I don’t want help. I feel ashamed when I need help.

I hate being seen in a helpless situation.

It goes far.

I don’t want to be seen waiting to cross a street. I’d rather walk along the street as if am going somewhere else, and then when the street is empty I cross.

I don’t like asking for services.

Maybe my real anthem should be ‘Serve the Servants’ by Nirvana. Just for the title. I’d rather serve in some capacity than be served. Like teaching is in many ways being a servant. You are in control, but to make it go smoothly you have to cater to the needs of the student.

Odd, because I’m a spoilt only child. I’m very used to having people do things for me.

I always use the same taxi service and the same drivers. When I’m familiar with someone I mind it a little less awkward that they are doing something for me. Absurd because I am PAYING the taxi driver.

I can’t be seen as weak.

I’d rather pretend I’m flegmatic and easy-going so people won’t know I care. If you’re defeated but people think you didn’t care, it’s like you weren’t defeated. Inside I care enough to get me my first heart-attack somewhere in the not too distant future. Inside am a total control freak. I can be spontaneous, but it’s studied spontaneity. It’s just looks like spontaneity.

I walk around and my entire body is tense. There’s a strain on my bones. I feel like I can be attacked at any moment. Not physically, but verbally. Not so much attacked, surprised. Be surprised and look silly.

Every day I manage to make my life into a crazy exercise in looking sort of normal.

One of my biggest fears is coming across as impolite or disrespectful. Of course, you can’t please everyone all the time. Having to deal with waiters and waitresses turns me into a blob of revolting nervousness.

When it comes to teaching am never satisfied. When students don’t progress fast enough I blame me. If they are bored I blame me.

I give, because I feel just being is never enough.

I suppose it’s because

1. I felt I didn’t live up to my father’s expectations. Those were so high and so diverse and often even in opposition of each other that it was impossible. But still, I feel like I could have got closer.

2. We grew up in poverty, and even though I personally was always swimming in cash somehow because working class people are FAR, FAR more generous than people in the middle or upper classes, I was mad at the world for rejecting us.

Knowing the root of your problems is not the cure.

There’s this myth that when you finally know WHY you (mal)function, you will suddenly become a different, cured, person.

Well, no. You just know that’s all. You do the stuff you know is crazy, except now you know why you feel the way you feel inside.

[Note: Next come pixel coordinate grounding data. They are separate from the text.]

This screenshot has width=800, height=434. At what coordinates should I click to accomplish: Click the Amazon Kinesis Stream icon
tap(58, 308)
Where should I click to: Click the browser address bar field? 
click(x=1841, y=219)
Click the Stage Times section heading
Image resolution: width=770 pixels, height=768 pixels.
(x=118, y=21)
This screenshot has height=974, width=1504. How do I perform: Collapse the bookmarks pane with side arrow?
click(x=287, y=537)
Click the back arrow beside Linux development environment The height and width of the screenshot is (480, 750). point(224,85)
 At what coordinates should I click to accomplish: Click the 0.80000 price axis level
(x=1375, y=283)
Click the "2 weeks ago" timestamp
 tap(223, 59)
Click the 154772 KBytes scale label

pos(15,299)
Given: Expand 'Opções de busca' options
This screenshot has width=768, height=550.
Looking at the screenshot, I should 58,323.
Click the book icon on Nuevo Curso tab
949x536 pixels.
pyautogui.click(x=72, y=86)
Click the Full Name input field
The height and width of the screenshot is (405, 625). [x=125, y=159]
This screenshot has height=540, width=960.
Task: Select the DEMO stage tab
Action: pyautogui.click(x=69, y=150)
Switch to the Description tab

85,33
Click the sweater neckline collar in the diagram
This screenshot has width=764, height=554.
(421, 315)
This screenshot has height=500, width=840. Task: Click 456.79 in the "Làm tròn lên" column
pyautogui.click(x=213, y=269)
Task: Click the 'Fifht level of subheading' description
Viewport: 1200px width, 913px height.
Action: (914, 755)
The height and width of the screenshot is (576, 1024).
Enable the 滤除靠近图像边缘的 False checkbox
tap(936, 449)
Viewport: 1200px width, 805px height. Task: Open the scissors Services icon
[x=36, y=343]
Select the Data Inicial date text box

You can’t undo your childhood.

I can’t even say I had a bad childhood. I personally was spoilt, but I suffered, I suffered because my father suffered, and even as a 6 year old I was frustrated because I wanted more from girls than they were willing to give, and when they were willing, I got scared.

I really have the mental framework to suffer even circumstances are quite promising.

Not that there aren’t things that can bring me out of this state, little things, almost always connected to people, no matter how dissapointed I get in life, an act of kindness can still shock me out of my morbid state.